Da primeira semana de junho até a segunda semana de julho, o valor que as usinas paulistas receberam por um litro de etanol hidratado, já descontados impostos, caiu 13,6%, conforme o indicador Cepea/Esalq. Na semana passada, o indicador ficou em R$ 1,4652 por litro.

Até então, mesmo usinas mais capitalizadas preferiam vender etanol às distribuidoras a preços baixos pois previam que não teriam espaço em seus tanques para armazenar todo o biocombustível que iriam produzir até o fim da temporada. Desde a última semana, porém, algumas começaram a ser mais seletivas, avaliando que poderiam se beneficiar de preços mais altos na entressafra.

Foi o caso da Usina Alta Mogiana, em Ribeirão Preto (SP). "Tínhamos acelerado as vendas entre maio e junho, mas agora paramos de vender. Estamos aguardando preços melhores em setembro e outubro", diz Luiz Gustavo Junqueira Figueiredo, diretor comercial da usina. "Sinais recentes indicam que parte das usinas está segurando as vendas no atual patamar de preços", diz João Paulo Botelho, analista da consultoria FCStone.

Para um trader, os motoristas devem começar a absorver mais a oferta de etanol no país porque o preço do biocombustível está mais competitivo que a gasolina nos cinco Estados que mais consomem o produto (São Paulo, Minas Gerais, Paraná, Goiás, Mato Grosso). Além disso, a queda recente dos preços no Centro-Sul tornou o etanol competitivo também no Nordeste e até mesmo no exterior, segundo Figueiredo.

Uma reação dos preços, porém, não deve ser imediata. "Em setembro, pode ter recuperação na medida em que a oferta diminuir e o etanol mantiver a competitividade", avaliou o trader. O tempo seco antecipa a moagem e deve provocar quebra de safra.
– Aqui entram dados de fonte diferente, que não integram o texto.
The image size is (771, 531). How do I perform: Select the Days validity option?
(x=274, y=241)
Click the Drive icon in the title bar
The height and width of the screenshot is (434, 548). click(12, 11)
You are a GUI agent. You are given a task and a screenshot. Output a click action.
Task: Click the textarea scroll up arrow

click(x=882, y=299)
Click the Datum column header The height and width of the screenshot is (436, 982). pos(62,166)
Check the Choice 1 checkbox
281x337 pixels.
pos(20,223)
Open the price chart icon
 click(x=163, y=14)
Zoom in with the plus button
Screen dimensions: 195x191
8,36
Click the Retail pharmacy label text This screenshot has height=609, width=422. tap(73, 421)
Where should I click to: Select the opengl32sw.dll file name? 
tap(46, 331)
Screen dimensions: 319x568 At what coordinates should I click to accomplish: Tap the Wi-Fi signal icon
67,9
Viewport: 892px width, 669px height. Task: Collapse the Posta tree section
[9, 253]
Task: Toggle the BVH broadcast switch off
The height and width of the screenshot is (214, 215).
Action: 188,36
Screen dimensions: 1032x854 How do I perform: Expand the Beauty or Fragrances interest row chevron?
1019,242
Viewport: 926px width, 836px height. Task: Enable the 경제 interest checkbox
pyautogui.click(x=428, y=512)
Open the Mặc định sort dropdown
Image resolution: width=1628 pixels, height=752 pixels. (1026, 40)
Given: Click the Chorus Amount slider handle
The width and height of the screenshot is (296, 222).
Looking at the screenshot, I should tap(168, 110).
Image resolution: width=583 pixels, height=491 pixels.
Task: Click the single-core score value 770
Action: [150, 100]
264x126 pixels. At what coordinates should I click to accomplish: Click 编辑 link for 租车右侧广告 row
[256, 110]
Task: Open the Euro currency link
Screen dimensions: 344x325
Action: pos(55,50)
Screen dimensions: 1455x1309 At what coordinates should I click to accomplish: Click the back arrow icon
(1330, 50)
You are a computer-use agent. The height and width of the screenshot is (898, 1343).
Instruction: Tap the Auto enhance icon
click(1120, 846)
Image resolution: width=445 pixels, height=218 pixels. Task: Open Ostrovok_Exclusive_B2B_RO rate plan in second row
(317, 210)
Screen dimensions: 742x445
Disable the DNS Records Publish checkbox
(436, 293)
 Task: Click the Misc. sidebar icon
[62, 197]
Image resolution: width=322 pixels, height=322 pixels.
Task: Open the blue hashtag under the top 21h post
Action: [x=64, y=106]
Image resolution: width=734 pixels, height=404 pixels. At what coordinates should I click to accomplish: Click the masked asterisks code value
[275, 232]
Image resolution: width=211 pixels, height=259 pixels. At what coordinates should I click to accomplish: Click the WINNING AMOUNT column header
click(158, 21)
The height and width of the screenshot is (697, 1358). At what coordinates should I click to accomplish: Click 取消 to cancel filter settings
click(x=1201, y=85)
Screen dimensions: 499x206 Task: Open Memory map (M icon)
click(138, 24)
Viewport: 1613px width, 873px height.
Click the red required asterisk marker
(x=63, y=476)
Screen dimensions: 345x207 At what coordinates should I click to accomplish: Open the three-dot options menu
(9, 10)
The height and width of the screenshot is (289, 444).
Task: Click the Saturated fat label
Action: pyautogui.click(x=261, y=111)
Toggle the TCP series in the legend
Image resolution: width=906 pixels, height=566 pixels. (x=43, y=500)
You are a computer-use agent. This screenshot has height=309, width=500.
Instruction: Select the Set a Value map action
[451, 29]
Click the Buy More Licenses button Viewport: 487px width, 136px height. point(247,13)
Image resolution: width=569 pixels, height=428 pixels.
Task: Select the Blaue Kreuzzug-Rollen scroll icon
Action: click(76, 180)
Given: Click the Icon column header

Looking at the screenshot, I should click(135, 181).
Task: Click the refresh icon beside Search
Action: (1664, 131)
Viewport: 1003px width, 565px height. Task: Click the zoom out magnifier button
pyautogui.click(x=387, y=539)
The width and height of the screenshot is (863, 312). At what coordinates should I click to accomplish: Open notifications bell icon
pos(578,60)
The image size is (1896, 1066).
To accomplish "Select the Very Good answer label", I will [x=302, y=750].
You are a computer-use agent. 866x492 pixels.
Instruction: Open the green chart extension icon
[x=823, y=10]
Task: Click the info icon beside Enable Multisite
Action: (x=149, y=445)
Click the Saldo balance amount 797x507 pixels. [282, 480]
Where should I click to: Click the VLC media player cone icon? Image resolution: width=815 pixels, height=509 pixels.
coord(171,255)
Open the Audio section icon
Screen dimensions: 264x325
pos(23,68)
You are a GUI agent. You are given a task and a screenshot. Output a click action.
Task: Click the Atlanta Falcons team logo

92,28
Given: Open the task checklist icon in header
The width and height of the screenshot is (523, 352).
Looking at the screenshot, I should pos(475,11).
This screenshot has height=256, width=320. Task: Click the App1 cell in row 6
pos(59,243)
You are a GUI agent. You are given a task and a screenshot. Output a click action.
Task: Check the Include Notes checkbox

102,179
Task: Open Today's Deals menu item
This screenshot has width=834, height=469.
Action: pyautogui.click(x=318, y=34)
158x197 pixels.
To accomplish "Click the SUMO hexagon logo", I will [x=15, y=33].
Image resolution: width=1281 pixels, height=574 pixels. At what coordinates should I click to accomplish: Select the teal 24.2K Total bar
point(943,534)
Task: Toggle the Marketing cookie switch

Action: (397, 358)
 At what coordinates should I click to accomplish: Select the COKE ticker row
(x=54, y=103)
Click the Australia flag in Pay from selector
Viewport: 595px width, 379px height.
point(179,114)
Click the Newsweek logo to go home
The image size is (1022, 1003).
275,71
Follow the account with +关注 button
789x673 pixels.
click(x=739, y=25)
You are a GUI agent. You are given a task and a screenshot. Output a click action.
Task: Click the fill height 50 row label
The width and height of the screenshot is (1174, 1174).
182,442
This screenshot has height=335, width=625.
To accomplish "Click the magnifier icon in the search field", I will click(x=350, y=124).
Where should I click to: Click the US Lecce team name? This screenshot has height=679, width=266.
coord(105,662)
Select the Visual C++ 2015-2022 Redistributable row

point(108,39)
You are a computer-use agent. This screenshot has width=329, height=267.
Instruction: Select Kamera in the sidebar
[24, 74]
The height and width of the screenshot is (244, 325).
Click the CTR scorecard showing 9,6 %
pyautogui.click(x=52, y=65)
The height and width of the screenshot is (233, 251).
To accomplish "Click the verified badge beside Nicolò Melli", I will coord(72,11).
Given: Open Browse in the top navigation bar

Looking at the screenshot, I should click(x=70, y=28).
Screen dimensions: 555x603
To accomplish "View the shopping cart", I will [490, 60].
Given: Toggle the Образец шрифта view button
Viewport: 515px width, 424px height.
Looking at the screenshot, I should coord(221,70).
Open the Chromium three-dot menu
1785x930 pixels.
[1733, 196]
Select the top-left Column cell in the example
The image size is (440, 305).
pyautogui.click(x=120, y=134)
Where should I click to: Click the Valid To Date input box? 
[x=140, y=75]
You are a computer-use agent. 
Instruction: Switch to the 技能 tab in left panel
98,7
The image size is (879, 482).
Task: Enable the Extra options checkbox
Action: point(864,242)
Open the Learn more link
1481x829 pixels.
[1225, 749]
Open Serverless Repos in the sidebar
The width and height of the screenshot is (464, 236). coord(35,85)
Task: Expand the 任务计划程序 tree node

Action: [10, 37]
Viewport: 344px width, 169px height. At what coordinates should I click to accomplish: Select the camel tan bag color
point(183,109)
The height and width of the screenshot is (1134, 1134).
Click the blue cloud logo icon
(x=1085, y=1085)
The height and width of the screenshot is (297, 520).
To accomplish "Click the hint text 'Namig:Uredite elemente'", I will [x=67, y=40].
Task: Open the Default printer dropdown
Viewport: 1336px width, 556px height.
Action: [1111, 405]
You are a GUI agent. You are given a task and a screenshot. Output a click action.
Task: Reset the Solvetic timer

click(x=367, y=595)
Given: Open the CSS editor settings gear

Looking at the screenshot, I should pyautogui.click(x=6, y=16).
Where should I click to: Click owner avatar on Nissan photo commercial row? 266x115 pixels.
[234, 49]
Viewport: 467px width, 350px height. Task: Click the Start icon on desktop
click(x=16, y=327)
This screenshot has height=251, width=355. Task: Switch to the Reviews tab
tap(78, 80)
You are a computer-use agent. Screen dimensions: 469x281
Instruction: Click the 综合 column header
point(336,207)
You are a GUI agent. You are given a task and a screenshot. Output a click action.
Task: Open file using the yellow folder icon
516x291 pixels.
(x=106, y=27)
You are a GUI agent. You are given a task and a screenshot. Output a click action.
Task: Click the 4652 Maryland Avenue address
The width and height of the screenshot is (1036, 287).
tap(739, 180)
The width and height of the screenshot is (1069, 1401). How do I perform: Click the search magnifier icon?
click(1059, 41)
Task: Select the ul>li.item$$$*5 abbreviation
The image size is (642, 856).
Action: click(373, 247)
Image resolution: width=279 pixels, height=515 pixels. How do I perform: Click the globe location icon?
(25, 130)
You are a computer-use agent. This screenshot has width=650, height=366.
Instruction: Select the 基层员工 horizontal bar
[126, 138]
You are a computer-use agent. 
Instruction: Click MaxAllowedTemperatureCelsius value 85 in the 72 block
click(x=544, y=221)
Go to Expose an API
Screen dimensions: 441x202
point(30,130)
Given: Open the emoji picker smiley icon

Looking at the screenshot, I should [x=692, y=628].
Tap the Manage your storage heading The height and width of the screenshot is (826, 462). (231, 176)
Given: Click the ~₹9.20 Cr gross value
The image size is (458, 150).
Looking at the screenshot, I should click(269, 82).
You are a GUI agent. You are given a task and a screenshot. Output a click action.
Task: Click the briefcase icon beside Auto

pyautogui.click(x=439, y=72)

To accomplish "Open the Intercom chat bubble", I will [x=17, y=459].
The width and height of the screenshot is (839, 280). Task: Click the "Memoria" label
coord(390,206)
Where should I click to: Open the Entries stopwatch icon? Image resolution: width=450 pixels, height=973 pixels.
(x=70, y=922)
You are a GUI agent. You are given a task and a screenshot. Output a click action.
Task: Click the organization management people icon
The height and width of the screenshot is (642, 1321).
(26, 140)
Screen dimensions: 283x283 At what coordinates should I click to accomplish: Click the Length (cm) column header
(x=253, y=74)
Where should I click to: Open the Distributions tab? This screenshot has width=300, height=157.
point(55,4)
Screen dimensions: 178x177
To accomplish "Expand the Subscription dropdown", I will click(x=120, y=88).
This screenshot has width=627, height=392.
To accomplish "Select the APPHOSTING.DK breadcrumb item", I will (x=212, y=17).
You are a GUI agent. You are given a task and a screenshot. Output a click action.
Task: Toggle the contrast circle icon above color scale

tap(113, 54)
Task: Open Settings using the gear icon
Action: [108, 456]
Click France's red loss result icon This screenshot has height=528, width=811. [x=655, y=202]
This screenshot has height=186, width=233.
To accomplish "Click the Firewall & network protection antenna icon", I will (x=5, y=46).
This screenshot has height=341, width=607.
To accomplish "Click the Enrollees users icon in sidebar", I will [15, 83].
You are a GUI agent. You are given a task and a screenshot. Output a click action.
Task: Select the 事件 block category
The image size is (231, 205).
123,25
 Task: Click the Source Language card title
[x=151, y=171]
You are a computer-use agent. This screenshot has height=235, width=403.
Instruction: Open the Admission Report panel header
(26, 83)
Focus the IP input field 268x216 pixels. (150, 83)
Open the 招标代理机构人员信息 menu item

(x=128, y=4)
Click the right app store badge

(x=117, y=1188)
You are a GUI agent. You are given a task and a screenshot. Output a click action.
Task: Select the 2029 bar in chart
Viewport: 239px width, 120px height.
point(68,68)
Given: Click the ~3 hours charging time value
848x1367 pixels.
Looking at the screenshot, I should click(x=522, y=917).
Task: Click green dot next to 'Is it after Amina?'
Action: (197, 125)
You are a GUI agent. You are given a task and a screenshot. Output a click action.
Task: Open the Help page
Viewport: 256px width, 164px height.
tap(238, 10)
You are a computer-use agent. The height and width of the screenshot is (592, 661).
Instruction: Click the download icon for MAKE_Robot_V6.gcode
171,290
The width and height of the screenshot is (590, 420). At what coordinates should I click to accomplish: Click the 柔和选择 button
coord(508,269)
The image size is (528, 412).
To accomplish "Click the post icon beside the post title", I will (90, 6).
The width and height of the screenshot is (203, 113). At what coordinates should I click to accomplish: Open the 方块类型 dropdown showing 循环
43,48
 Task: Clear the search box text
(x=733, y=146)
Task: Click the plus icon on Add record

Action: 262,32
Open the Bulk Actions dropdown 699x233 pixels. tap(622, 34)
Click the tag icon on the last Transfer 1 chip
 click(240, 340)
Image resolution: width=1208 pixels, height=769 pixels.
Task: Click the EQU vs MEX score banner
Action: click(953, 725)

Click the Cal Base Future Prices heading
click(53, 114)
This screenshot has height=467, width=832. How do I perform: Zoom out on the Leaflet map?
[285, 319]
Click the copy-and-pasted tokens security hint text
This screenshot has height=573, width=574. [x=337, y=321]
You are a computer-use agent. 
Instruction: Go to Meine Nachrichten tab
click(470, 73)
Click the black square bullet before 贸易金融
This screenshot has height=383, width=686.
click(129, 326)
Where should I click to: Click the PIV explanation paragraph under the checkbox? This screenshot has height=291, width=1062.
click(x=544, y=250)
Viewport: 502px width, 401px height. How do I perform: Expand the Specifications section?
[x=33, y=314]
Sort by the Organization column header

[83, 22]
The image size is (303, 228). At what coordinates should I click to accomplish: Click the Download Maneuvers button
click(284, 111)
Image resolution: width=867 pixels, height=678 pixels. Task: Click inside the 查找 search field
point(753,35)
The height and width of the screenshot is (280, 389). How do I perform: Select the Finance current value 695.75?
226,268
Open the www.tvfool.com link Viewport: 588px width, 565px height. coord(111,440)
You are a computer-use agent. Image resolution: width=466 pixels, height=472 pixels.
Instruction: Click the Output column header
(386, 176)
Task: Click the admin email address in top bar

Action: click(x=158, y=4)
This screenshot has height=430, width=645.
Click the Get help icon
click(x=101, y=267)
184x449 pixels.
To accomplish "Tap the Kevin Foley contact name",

Assim, a expectativa é que o etanol novo pare de chegar ao mercado no fim de setembro.

Willian Hernandes, sócio da FG/A, avalia que há espaço para o consumo crescer no Paraná e no Rio de Janeiro, onde a relação com a gasolina ainda não está claramente vantajosa para os motoristas, o que pode firmar os preços.

Em junho, enquanto a produção de etanol hidratado do Centro-Sul somou quase 3 bilhões de litros, as vendas ficaram em 1,7 bilhão de litros, de acordo com dados recentes da União das Indústrias de Cana-de-Açúcar (Unica).